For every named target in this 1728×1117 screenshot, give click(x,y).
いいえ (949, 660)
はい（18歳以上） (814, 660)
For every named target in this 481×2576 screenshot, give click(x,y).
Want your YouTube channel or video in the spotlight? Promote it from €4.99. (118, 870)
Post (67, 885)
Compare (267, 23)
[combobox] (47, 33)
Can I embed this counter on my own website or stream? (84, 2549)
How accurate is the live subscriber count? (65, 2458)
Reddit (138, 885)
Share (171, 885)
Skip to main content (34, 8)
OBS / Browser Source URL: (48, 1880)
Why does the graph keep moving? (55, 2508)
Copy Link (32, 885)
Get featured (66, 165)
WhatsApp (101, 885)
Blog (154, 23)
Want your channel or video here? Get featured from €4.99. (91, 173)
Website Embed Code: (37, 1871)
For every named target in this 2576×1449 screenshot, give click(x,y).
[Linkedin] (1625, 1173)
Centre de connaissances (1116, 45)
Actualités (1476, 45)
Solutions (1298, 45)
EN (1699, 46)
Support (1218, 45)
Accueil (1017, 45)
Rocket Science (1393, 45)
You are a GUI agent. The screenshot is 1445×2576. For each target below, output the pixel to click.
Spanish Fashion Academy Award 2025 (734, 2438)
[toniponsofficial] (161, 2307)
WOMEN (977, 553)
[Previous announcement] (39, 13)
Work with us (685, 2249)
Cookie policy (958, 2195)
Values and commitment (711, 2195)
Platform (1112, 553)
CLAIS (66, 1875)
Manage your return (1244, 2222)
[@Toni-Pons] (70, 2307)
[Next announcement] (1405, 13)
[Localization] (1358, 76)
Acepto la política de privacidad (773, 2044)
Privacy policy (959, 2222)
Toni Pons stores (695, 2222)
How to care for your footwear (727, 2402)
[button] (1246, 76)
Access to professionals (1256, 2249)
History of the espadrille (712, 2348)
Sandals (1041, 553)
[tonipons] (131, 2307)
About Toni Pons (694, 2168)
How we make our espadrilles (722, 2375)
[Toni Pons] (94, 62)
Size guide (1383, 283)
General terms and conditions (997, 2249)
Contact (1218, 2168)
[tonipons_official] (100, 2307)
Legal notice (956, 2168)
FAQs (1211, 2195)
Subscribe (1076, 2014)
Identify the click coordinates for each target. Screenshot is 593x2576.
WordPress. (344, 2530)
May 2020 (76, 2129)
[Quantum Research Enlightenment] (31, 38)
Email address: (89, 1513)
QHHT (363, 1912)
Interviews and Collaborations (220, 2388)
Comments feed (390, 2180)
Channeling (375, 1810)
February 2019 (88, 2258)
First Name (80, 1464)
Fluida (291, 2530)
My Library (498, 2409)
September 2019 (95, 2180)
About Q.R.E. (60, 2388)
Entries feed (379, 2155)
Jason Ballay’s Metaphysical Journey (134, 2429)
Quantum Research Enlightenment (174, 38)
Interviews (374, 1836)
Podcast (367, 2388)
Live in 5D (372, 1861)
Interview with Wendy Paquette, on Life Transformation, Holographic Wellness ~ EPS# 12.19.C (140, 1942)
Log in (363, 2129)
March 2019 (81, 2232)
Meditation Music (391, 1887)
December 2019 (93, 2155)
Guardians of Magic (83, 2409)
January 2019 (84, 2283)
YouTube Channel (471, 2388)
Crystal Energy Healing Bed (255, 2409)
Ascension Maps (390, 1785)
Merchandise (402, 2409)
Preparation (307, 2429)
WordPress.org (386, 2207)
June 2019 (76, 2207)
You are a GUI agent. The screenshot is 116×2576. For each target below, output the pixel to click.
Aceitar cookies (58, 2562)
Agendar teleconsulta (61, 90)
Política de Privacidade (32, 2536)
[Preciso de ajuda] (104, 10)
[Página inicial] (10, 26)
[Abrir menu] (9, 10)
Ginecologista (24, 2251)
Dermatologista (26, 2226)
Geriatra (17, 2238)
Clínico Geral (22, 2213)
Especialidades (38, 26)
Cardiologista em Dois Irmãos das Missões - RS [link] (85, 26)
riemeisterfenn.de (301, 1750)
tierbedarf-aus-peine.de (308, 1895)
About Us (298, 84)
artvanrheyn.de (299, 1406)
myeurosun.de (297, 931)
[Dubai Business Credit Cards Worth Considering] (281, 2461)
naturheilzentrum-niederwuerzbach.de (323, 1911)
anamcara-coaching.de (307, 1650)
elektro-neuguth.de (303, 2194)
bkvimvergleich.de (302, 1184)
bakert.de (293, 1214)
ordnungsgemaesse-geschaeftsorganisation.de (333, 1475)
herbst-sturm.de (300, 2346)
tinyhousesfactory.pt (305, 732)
= = = = =
• PROBLEM: Transcribe the data. Leave every line exactly as it is.

• WRITTEN ANSWER:
For every named target in this 1728×1117 screenshot, give click(x,y).
いいえ (949, 660)
はい（18歳以上） (814, 660)
For every named target in this 481×2576 screenshot, give click(x,y).
Want your YouTube channel or video in the spotlight? Promote it from €4.99. (118, 870)
Post (67, 885)
Compare (267, 23)
[combobox] (47, 33)
Can I embed this counter on my own website or stream? (84, 2549)
How accurate is the live subscriber count? (65, 2458)
Reddit (138, 885)
Share (171, 885)
Skip to main content (34, 8)
OBS / Browser Source URL: (48, 1880)
Why does the graph keep moving? (55, 2508)
Copy Link (32, 885)
Get featured (66, 165)
WhatsApp (101, 885)
Blog (154, 23)
Want your channel or video here? Get featured from €4.99. (91, 173)
Website Embed Code: (37, 1871)
For every named target in this 2576×1449 screenshot, give click(x,y).
[Linkedin] (1625, 1173)
Centre de connaissances (1116, 45)
Actualités (1476, 45)
Solutions (1298, 45)
EN (1699, 46)
Support (1218, 45)
Accueil (1017, 45)
Rocket Science (1393, 45)
You are a GUI agent. The screenshot is 1445×2576. For each target below, output the pixel to click.
Spanish Fashion Academy Award 2025 (734, 2438)
[toniponsofficial] (161, 2307)
WOMEN (977, 553)
[Previous announcement] (39, 13)
Work with us (685, 2249)
Cookie policy (958, 2195)
Values and commitment (711, 2195)
Platform (1112, 553)
CLAIS (66, 1875)
Manage your return (1244, 2222)
[@Toni-Pons] (70, 2307)
[Next announcement] (1405, 13)
[Localization] (1358, 76)
Acepto la política de privacidad (773, 2044)
Privacy policy (959, 2222)
Toni Pons stores (695, 2222)
How to care for your footwear (727, 2402)
[button] (1246, 76)
Access to professionals (1256, 2249)
History of the espadrille (712, 2348)
Sandals (1041, 553)
[tonipons] (131, 2307)
About Toni Pons (694, 2168)
How we make our espadrilles (722, 2375)
[Toni Pons] (94, 62)
Size guide (1383, 283)
General terms and conditions (997, 2249)
Contact (1218, 2168)
[tonipons_official] (100, 2307)
Legal notice (956, 2168)
FAQs (1211, 2195)
Subscribe (1076, 2014)
Identify the click coordinates for each target. Screenshot is 593x2576.
WordPress. (344, 2530)
May 2020 (76, 2129)
[Quantum Research Enlightenment] (31, 38)
Email address: (89, 1513)
QHHT (363, 1912)
Interviews and Collaborations (220, 2388)
Comments feed (390, 2180)
Channeling (375, 1810)
February 2019 (88, 2258)
First Name (80, 1464)
Fluida (291, 2530)
My Library (498, 2409)
September 2019 (95, 2180)
About Q.R.E. (60, 2388)
Entries feed (379, 2155)
Jason Ballay’s Metaphysical Journey (134, 2429)
Quantum Research Enlightenment (174, 38)
Interviews (374, 1836)
Podcast (367, 2388)
Live in 5D (372, 1861)
Interview with Wendy Paquette, on Life Transformation, Holographic Wellness ~ EPS# 12.19.C (140, 1942)
Log in (363, 2129)
March 2019 (81, 2232)
Meditation Music (391, 1887)
December 2019 (93, 2155)
Guardians of Magic (83, 2409)
January 2019 (84, 2283)
YouTube Channel (471, 2388)
Crystal Energy Healing Bed (255, 2409)
Ascension Maps (390, 1785)
Merchandise (402, 2409)
Preparation (307, 2429)
WordPress.org (386, 2207)
June 2019 (76, 2207)
You are a GUI agent. The screenshot is 116×2576. For each target below, output the pixel to click.
Aceitar cookies (58, 2562)
Agendar teleconsulta (61, 90)
Política de Privacidade (32, 2536)
[Preciso de ajuda] (104, 10)
[Página inicial] (10, 26)
[Abrir menu] (9, 10)
Ginecologista (24, 2251)
Dermatologista (26, 2226)
Geriatra (17, 2238)
Clínico Geral (22, 2213)
Especialidades (38, 26)
Cardiologista em Dois Irmãos das Missões - RS [link] (85, 26)
riemeisterfenn.de (301, 1750)
tierbedarf-aus-peine.de (308, 1895)
About Us (298, 84)
artvanrheyn.de (299, 1406)
myeurosun.de (297, 931)
[Dubai Business Credit Cards Worth Considering] (281, 2461)
naturheilzentrum-niederwuerzbach.de (323, 1911)
anamcara-coaching.de (307, 1650)
elektro-neuguth.de (303, 2194)
bkvimvergleich.de (302, 1184)
bakert.de (293, 1214)
ordnungsgemaesse-geschaeftsorganisation.de (333, 1475)
herbst-sturm.de (300, 2346)
tinyhousesfactory.pt (305, 732)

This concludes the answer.